> _What the task asks_: The only thing to send back is the number of lines below that hold the string "computer".
=== Begin Enclosure ===
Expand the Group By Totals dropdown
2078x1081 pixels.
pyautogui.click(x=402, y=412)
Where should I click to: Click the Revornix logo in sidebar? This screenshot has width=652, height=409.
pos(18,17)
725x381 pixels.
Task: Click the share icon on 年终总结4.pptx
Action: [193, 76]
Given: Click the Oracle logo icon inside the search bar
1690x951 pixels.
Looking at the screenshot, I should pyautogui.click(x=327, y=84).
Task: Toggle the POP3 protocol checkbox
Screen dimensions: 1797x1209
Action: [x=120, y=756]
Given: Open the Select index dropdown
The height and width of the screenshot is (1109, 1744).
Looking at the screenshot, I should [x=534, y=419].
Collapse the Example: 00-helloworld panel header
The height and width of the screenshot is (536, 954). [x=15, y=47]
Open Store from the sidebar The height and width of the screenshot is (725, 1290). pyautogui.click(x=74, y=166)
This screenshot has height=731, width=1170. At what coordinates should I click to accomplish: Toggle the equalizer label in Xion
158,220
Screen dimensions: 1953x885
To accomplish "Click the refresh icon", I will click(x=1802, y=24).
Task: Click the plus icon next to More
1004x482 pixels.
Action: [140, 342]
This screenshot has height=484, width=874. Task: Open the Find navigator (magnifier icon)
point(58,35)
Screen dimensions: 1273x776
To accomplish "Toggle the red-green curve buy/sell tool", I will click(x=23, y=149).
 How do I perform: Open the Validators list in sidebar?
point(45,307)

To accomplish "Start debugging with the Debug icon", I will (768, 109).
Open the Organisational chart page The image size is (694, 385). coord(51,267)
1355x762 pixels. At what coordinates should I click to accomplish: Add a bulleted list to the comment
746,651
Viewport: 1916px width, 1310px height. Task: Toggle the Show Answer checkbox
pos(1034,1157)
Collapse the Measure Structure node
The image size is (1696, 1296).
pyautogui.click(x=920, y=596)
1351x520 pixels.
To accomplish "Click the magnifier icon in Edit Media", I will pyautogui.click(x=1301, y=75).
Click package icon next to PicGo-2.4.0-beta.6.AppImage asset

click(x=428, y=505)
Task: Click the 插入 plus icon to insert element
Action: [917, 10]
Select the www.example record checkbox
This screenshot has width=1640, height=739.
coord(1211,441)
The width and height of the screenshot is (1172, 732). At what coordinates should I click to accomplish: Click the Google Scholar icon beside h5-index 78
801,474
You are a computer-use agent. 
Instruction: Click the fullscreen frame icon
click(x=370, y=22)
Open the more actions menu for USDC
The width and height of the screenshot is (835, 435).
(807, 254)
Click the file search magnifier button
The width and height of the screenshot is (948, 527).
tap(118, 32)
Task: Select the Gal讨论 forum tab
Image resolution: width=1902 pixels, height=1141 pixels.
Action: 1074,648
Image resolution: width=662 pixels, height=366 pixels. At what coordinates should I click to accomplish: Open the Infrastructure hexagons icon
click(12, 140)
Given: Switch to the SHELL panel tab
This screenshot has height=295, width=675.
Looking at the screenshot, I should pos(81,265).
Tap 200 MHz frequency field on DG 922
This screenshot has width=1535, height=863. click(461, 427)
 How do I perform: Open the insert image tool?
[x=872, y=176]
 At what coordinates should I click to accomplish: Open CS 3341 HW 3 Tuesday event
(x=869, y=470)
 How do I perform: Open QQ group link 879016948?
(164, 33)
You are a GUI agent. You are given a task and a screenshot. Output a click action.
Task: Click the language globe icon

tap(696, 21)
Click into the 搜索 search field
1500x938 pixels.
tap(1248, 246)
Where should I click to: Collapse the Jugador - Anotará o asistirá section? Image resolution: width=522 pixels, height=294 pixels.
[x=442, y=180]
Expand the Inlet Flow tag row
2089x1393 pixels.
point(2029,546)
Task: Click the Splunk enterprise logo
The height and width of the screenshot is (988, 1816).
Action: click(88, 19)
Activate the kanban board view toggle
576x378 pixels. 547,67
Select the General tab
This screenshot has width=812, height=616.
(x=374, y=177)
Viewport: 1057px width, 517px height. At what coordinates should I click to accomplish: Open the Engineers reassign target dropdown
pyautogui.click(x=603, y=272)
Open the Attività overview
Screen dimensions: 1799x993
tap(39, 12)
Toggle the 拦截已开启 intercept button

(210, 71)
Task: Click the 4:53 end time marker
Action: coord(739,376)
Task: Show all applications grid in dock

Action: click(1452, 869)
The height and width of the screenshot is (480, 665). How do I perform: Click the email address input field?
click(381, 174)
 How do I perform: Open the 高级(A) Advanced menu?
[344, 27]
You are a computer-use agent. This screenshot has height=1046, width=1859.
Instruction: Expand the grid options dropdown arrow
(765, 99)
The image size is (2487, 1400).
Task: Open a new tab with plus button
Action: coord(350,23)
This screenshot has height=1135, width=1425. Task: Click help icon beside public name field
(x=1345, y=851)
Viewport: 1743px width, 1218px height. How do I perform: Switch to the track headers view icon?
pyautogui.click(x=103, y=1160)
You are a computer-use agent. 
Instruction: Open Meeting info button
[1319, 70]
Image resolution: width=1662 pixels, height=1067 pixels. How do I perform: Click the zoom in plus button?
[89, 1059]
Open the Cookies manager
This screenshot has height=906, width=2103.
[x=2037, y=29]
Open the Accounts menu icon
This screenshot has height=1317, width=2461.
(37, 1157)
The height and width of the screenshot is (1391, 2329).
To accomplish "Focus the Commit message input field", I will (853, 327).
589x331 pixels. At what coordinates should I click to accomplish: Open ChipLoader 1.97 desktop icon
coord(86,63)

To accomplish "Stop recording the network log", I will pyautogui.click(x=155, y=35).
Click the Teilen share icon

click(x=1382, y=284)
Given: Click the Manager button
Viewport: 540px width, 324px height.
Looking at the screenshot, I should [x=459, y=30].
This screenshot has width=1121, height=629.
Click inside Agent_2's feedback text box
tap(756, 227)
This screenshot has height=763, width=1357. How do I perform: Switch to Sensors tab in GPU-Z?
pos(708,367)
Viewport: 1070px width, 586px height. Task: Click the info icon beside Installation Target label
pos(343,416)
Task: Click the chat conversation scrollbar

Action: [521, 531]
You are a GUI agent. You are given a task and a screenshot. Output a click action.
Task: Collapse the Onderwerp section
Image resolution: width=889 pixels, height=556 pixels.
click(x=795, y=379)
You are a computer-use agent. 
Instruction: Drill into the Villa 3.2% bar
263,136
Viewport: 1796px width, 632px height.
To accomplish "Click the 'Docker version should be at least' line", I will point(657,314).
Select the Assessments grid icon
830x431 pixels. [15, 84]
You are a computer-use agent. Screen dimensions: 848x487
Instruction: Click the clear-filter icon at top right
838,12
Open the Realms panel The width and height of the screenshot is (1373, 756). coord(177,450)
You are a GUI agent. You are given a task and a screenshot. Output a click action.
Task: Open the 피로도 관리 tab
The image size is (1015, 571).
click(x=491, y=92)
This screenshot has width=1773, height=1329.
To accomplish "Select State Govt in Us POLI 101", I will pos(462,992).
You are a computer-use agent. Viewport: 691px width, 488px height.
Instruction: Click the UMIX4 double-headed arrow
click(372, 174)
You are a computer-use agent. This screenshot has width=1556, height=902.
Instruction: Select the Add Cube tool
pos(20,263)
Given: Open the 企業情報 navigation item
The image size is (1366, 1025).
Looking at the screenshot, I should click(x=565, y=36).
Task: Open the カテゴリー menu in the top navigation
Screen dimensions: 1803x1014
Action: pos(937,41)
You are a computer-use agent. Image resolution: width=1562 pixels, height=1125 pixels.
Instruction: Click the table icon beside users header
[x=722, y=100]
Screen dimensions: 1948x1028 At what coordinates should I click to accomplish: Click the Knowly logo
=== End Enclosure ===
> _Solution to the exercise_: 8